Exercise brief
Repeat the stretch of the material from the line containing "The height and width of the screenshot is (316, 421)." through the line containing "Action: click(179, 75)", both included.

(Entries for locating words and elements)

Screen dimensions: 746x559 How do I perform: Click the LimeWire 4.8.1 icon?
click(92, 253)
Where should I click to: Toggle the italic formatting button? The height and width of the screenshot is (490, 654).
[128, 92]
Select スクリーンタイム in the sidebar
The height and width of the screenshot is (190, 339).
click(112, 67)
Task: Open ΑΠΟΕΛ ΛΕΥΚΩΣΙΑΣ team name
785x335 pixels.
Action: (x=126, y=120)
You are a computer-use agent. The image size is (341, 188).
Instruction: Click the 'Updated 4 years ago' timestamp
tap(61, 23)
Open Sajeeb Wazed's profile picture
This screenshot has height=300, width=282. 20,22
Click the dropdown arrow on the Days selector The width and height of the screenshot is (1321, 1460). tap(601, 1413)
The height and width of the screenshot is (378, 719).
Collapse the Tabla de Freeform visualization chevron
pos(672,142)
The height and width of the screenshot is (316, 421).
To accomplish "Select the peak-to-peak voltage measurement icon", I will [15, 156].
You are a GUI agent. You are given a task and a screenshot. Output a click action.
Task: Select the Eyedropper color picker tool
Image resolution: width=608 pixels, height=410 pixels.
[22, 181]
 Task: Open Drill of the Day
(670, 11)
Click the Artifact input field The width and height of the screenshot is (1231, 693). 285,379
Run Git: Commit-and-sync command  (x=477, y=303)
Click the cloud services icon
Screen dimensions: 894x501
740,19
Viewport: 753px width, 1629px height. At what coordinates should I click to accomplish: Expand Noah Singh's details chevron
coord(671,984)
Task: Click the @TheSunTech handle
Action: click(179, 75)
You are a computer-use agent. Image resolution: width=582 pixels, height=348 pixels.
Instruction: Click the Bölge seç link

Worked solution
The height and width of the screenshot is (316, 421).
To accomplish "Select the peak-to-peak voltage measurement icon", I will [15, 156].
You are a GUI agent. You are given a task and a screenshot. Output a click action.
Task: Select the Eyedropper color picker tool
Image resolution: width=608 pixels, height=410 pixels.
[22, 181]
 Task: Open Drill of the Day
(670, 11)
Click the Artifact input field The width and height of the screenshot is (1231, 693). 285,379
Run Git: Commit-and-sync command  (x=477, y=303)
Click the cloud services icon
Screen dimensions: 894x501
740,19
Viewport: 753px width, 1629px height. At what coordinates should I click to accomplish: Expand Noah Singh's details chevron
coord(671,984)
Task: Click the @TheSunTech handle
Action: click(179, 75)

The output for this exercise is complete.